● Exercise brief
Say how many lines in the entries below have the word "Given" in them, giving only the number.

Saved data entries:
=== Begin Enclosure ===
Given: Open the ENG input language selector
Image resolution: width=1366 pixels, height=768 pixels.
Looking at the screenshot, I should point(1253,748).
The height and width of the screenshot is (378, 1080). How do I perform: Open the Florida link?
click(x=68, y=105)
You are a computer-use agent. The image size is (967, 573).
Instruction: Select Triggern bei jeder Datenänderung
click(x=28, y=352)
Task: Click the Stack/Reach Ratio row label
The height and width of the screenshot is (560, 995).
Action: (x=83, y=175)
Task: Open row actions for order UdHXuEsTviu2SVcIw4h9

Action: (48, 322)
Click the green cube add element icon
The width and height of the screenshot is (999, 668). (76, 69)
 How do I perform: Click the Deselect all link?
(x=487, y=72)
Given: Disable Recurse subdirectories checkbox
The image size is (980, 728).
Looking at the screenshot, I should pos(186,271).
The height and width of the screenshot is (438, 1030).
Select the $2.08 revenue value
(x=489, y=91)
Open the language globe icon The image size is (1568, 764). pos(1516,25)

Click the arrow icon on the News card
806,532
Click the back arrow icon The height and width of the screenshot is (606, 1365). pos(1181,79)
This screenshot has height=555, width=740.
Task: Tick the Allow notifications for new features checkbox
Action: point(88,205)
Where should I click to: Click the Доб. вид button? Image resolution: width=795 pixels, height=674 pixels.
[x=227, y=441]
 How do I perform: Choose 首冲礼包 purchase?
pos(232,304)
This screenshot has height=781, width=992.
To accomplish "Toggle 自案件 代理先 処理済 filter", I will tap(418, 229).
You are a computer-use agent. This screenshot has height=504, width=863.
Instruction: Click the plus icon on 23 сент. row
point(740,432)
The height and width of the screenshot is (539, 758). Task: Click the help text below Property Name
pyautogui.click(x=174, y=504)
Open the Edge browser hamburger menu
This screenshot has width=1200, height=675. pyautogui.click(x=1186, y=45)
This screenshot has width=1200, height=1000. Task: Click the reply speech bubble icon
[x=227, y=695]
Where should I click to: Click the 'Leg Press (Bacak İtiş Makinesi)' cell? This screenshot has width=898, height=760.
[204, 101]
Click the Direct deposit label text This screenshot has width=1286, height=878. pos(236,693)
=== End Enclosure ===
● Output for this task
2